Dental Amalgam Is Safe, Says the American Dental Association

Dental amalgam is “durable, safe and effective,” the American Dental Association (ADA) said in a news release, responding to a statement by the U.S. Food and Drug Administration (FDA).

On September 24, 2020, the FDA released updated recommendations related to dental amalgam, a restorative cavity-filling material that contains mercury. The FDA concluded that “the majority of evidence suggests exposure to mercury vapor from dental amalgam fillings doesn’t lead to harmful health effects for most people.”

The same day, the ADA responded in agreement. The Association reaffirmed the FDA’s point, saying that “the existing evidence shows that dental amalgam is not harmful to the general population.”

The FDA noted that certain groups, like children, pregnant women, people allergic to mercury and people with pre-existing neurological diseases, could be at a greater risk for potential negative health effects of exposure to the mercury vapor. But, the evidence for that point is scant and uncertainties remain, the Administration noted. As the FDA noted, “little to no information” is known about the effects of dental amalgam on these groups.

All patients should explore their options of restorative filling with a dentist. Different factors, such as patient history, cost and location and size of the cavity, help determine the best material for a filling. There are non-mercury alternatives to dental amalgam that better suit some patients. 

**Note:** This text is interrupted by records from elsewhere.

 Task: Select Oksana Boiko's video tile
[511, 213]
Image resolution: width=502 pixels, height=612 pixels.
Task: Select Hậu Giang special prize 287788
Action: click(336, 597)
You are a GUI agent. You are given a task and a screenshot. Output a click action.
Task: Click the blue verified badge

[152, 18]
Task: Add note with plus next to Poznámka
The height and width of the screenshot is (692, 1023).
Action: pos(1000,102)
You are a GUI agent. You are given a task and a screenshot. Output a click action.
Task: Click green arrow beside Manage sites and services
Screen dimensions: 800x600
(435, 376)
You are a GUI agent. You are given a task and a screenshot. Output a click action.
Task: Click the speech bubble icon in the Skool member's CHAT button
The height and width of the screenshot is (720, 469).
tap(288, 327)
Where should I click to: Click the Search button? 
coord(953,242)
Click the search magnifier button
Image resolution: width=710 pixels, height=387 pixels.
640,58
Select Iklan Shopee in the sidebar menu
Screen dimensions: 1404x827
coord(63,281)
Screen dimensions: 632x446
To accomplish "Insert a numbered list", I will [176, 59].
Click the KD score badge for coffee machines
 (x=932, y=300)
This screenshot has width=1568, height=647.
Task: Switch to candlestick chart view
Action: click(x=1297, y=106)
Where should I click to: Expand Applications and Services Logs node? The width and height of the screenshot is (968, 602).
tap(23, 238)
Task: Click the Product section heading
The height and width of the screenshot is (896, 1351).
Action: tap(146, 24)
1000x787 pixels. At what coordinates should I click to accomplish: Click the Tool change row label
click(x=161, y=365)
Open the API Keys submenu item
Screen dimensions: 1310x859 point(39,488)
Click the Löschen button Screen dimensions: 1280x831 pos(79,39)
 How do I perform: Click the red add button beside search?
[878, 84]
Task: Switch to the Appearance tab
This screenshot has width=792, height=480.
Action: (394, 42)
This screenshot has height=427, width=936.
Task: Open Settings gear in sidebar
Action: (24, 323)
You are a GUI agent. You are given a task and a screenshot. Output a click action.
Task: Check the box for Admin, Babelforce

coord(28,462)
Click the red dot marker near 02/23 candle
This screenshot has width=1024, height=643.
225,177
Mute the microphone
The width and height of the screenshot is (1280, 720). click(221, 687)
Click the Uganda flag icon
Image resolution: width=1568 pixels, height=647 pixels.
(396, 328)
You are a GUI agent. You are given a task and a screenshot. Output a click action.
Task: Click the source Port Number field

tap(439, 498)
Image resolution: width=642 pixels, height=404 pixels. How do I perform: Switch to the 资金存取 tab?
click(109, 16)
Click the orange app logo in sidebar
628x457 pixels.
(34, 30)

Both the ADA and the FDA emphasized that unless it is medically necessary, existing dental amalgam fillings in good condition should not be removed or replaced.

“Dentists have used dental amalgam for a long time, and we know that it’s durable, reliable and safe,” ADA president Dr. Chad Gehani said to ADA News. “While dental amalgam is one effective restorative material, dental treatment is not one-size-fits-all. As dentists we are always working with our patients to help them make well-informed decisions based on their individual needs.”